The web went through a painful stale period from about 2000 to 2005, during which time IE asserted near total dominance. However, sites are just now starting to phase out IE6 support. That means that the technology that has advanced the web over the past five or so years was there all along.

Interest in the web started to return around the same time Firefox started to gain in fanfare, but why? Was Firefox to thank? Those "Web 2.0" apps could have just as easily been developed in IE6 in 2001. It wasn't the technology that Firefox brought that made the difference.



>However, sites are just now starting to phase out IE6 support.

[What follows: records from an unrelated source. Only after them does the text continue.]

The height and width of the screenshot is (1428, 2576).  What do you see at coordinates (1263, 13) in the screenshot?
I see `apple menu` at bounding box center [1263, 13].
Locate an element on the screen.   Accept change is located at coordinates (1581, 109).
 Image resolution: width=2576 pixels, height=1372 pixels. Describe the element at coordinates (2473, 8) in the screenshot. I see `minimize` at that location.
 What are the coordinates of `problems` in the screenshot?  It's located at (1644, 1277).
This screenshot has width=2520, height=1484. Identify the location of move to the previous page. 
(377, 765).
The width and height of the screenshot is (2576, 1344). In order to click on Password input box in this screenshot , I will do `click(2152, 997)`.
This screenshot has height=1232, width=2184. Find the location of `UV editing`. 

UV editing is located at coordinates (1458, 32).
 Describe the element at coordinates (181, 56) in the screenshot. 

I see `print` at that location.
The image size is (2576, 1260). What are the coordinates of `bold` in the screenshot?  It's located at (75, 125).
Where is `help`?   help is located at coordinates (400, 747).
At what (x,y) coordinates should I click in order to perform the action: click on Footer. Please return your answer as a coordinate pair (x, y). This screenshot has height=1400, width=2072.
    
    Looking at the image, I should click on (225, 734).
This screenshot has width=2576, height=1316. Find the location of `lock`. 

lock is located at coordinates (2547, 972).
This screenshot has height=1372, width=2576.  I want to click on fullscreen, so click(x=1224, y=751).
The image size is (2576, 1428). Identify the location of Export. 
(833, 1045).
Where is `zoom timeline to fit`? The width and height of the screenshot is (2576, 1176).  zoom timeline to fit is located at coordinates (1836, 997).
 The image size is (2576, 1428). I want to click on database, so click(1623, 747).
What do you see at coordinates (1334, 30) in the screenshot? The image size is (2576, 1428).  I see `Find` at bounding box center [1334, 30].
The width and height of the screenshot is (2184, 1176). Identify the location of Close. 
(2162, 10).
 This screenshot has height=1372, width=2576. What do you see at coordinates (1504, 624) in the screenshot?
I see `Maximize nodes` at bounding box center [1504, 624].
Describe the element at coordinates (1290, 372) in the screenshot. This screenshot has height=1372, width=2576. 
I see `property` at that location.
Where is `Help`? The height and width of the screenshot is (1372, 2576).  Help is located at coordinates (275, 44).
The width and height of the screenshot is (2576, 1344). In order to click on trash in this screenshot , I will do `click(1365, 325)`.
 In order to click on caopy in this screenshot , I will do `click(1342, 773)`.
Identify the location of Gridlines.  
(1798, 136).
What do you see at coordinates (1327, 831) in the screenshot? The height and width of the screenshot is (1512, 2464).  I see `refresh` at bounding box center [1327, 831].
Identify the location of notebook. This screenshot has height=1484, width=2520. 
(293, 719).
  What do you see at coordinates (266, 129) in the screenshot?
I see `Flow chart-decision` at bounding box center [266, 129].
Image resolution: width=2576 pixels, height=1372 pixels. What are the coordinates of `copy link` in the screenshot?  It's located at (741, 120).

All this proves is that the IE6 monoculture had such an effect that it took a long time for the effects to disappear. But yes IE4 and particularly IE5.x introduced a lot of new stuff that did not become well known until years later, like the infamous XMLHTTPRequest.


Even if you don't want to blame generic "browser monoculture", I see no problem in blaming the stagnation of "the web" on Internet Explorer. They had no interest in pushing the web forward, they had no innovative ideas for how web technologies could or would evolve. Shit, IE6 barely satisfied any reasonable expectations of a web browser from a "web specs" perspective. Chrome and Mozilla have pushed IE to become better and in the meantime, they are investing in new technologies CSS3, WebGl, Web Workers, Web Intents, Server Sent Events, (I shouldn't mention it, but) NaCl, etc. These are all initiatives started by Google and Mozilla to make the web a richer platform. Those probably wouldn't happen in a "browser monoculture" and they certainly wouldn't happen in an "IE only culture".